Here’s another awesome question I received from my discussion board. The question: Why bother keeping property after it’s rehabbed? Why not sell it after the rehab and GET PAID!
Of course, the first question that you must answer is how emergent is your need for quick cash? You can generate the most SHORT-TERM cash by selling a freshly rehabbed house. But you will give much of it away in taxes come next April.
If you keep it, you stand to make more! You will also enjoy some great benefits while you own it such as cash flow, a tax break, and MORE cash with the future appreciation. You can still pull some nice cash a few months after buying it when you refinance (post rehab) the property from your hard money (at 70% loan to value) to long term financing (at 85% or 90% loan to value).
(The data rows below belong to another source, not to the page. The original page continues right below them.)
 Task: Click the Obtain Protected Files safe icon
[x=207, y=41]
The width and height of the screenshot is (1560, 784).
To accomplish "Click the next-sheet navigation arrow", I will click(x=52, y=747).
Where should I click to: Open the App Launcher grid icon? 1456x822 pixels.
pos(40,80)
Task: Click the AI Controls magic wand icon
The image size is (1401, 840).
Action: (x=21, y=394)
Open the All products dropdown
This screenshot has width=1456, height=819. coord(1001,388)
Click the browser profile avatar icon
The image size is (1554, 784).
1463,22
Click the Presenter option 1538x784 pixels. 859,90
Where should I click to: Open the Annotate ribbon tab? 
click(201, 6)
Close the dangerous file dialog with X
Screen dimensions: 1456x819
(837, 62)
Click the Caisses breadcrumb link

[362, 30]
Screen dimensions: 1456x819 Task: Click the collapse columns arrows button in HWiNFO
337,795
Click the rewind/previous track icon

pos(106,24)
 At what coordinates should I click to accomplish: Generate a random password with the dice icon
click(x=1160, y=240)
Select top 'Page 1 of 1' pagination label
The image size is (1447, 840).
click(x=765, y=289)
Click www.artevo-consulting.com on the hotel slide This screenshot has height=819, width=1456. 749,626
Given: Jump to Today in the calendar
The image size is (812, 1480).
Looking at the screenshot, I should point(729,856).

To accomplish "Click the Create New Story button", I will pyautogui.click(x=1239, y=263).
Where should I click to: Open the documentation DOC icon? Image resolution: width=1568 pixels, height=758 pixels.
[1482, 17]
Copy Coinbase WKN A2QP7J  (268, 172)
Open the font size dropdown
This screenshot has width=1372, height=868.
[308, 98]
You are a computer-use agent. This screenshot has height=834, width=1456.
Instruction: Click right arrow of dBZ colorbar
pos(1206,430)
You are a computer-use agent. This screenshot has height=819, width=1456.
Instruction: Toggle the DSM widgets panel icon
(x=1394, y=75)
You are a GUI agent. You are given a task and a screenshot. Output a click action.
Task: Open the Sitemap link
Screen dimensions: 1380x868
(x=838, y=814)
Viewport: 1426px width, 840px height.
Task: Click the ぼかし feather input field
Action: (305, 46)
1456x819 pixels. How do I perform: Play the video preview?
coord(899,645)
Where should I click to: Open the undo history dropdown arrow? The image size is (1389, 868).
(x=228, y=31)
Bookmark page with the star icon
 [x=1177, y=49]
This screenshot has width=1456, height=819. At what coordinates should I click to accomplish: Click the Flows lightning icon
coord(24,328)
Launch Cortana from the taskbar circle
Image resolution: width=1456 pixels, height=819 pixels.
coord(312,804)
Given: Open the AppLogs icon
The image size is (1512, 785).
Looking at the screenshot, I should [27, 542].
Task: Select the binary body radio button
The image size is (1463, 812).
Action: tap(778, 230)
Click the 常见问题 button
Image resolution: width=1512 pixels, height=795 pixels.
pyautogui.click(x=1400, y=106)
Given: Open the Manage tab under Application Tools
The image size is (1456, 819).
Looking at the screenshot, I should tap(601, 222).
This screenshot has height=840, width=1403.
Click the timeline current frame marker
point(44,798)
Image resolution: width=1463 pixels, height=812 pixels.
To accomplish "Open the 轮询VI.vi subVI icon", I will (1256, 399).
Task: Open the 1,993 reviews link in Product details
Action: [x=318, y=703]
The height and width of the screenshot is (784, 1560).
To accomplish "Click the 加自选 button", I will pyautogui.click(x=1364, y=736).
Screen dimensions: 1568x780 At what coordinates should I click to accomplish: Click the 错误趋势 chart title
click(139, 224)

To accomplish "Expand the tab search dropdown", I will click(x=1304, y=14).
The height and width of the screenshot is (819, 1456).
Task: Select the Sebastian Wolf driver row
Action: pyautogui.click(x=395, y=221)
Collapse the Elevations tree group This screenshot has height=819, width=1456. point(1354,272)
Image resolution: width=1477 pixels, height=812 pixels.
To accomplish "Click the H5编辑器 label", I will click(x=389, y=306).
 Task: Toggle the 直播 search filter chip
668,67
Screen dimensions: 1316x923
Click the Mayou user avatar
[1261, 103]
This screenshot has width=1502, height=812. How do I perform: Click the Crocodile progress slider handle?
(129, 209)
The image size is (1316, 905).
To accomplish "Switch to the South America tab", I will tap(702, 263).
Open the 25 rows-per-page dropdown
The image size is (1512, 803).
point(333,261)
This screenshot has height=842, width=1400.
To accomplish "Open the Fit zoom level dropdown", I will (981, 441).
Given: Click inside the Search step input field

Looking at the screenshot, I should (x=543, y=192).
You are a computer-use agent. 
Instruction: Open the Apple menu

The short answer is an investor is going to make considerably more money by hanging onto a property after it’s rehabbed. There is a downside to it. You must be a landlord, and you must decide if you want to do that. I don’t think it’s too bad if the land lording is done correctly.
Let me illustrate the difference in overall money between rehab and sell, and rehab and rent investing with this example.
Let’s say appreciation rates are 5% in your town and the average price of a freshly rehabbed property in the neighborhood investors buy in is $100,000. Let’s also say there is Bill and Fred.
Bill sells his properties after rehabbing and makes $15-18,000 per house. Good boy Bill!
Fred keeps his rehab projects and cash-out refinances, pulling out around $10,000 per house within 3-6 months of ownership. (Fred trades his 70% loan-to-value (LTV) ratio hard money for long term, 30-year mortgages at a lower interest rate with an 85-90% loan to value ratio. He pockets the difference between what it costs to pay off the hard money and the new mortgage fewer closing costs. This works out to about $10,000 per property.)
Bill (rehab and sell) makes a great living. Ten houses per year is $150,000-$180,000 per year…nice jingle! The downside is that Bill must keep rehabbing to keep making that living year-after-year and pays taxes on all that money as regular income (ouch!). So his $150,000 per year is in reality less.
Fred (the rehabber) also makes a great living. Ten houses per year makes him $100,000 or so in tax free, spendable cash. But Fred controls a million dollars in real estate and it’s going up in value year after year. Also, Fred pays no taxes on the money he gets from the cash-out refinances. It’s part of a mortgage, so must be paid back, therefore is not income! I love that part!
Let’s look at what Fred’s doing more closely.
Let’s say Fred bought 10 houses valued at $100,000 each, owes $90,000 on each one (after the 90% cash out refinance), so he controls $1,000,000 in property. If he keeps them 5 years (assuming a low appreciation rate…which is conservative):
Purchase year – 10 houses x $100,000 = $1,000,000 Year 1 – Same 10 houses X $105,000 = $1,050,000 Year 2 – Same 10 houses X $110,250 = $1,102,500 Year 3 – Same 10 houses X $115,762 = $1,157,620 Year 4 – Same 10 houses X $121,550 = $1,215,500 Year 5 – Same 10 houses X $127,627 = $1,276,270
Essentially, Fred makes an extra $50,000 per year for keeping 10 properties. After owning them for 5 years, if he sells, he puts $276,000 in his pocket.
– Some parts of the country will appreciate much faster than 5%. Heck some places properties will double in value in 5 years. – No tax benefits of keeping the property are included here. That equates to thousands of dollars in real income. – This is ONE ten-house year. Let’s say you want to “top out” at owning thirty houses. Well, in just a couple of years your purchase will slow down to a trickle, and you’ll start selling and cashing out properties. I mean, how many ten-house years to you need to string together before you are set for life? – What if you hold these houses for 10 years? The numbers get exciting.
If you’re like me and you don’t want to do this for too many years, then holding properties for a few years makes a lot of sense, especially if you don’t have much personal money invested in them.
So, what of poor old Bill? Chances are, Bill will satisfy his need for short term cash, then start holding property. What do you think?